=== Task requirements ===
Please reproduce the following records exactly as they appear.

=== Data for this exercise ===
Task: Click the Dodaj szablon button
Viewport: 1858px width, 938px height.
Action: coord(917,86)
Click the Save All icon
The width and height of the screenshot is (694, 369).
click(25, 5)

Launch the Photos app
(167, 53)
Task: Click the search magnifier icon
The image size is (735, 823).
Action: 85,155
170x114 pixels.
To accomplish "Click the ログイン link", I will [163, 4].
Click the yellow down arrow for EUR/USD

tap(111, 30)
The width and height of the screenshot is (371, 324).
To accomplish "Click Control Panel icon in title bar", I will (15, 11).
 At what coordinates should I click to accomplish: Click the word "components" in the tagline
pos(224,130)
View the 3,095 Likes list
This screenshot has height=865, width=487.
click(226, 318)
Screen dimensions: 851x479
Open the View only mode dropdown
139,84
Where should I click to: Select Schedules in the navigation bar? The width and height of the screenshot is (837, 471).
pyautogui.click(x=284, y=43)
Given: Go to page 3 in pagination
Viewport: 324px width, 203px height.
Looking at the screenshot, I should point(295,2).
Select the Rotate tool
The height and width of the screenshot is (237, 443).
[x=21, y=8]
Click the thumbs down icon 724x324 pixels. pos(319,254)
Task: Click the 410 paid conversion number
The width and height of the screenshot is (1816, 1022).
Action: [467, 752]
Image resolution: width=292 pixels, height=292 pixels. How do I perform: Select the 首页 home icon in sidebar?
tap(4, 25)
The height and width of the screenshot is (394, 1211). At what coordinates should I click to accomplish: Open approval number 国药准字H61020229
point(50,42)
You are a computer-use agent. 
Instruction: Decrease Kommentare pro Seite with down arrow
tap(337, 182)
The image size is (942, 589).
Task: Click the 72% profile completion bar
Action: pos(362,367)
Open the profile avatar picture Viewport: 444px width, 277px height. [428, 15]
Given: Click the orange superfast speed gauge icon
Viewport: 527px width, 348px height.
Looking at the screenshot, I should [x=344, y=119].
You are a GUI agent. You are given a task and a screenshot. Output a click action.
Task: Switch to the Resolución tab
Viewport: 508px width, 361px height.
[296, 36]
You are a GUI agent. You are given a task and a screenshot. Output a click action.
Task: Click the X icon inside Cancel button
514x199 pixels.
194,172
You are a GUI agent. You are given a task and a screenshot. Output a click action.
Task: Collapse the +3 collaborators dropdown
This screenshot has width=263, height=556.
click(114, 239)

=== Solution to the exercise ===
Task: Click the Dodaj szablon button
Viewport: 1858px width, 938px height.
Action: coord(917,86)
Click the Save All icon
The width and height of the screenshot is (694, 369).
click(25, 5)

Launch the Photos app
(167, 53)
Task: Click the search magnifier icon
The image size is (735, 823).
Action: 85,155
170x114 pixels.
To accomplish "Click the ログイン link", I will [163, 4].
Click the yellow down arrow for EUR/USD

tap(111, 30)
The width and height of the screenshot is (371, 324).
To accomplish "Click Control Panel icon in title bar", I will (15, 11).
 At what coordinates should I click to accomplish: Click the word "components" in the tagline
pos(224,130)
View the 3,095 Likes list
This screenshot has height=865, width=487.
click(226, 318)
Screen dimensions: 851x479
Open the View only mode dropdown
139,84
Where should I click to: Select Schedules in the navigation bar? The width and height of the screenshot is (837, 471).
pyautogui.click(x=284, y=43)
Given: Go to page 3 in pagination
Viewport: 324px width, 203px height.
Looking at the screenshot, I should point(295,2).
Select the Rotate tool
The height and width of the screenshot is (237, 443).
[x=21, y=8]
Click the thumbs down icon 724x324 pixels. pos(319,254)
Task: Click the 410 paid conversion number
The width and height of the screenshot is (1816, 1022).
Action: [467, 752]
Image resolution: width=292 pixels, height=292 pixels. How do I perform: Select the 首页 home icon in sidebar?
tap(4, 25)
The height and width of the screenshot is (394, 1211). At what coordinates should I click to accomplish: Open approval number 国药准字H61020229
point(50,42)
You are a computer-use agent. 
Instruction: Decrease Kommentare pro Seite with down arrow
tap(337, 182)
The image size is (942, 589).
Task: Click the 72% profile completion bar
Action: pos(362,367)
Open the profile avatar picture Viewport: 444px width, 277px height. [428, 15]
Given: Click the orange superfast speed gauge icon
Viewport: 527px width, 348px height.
Looking at the screenshot, I should [x=344, y=119].
You are a GUI agent. You are given a task and a screenshot. Output a click action.
Task: Switch to the Resolución tab
Viewport: 508px width, 361px height.
[296, 36]
You are a GUI agent. You are given a task and a screenshot. Output a click action.
Task: Click the X icon inside Cancel button
514x199 pixels.
194,172
You are a GUI agent. You are given a task and a screenshot. Output a click action.
Task: Collapse the +3 collaborators dropdown
This screenshot has width=263, height=556.
click(114, 239)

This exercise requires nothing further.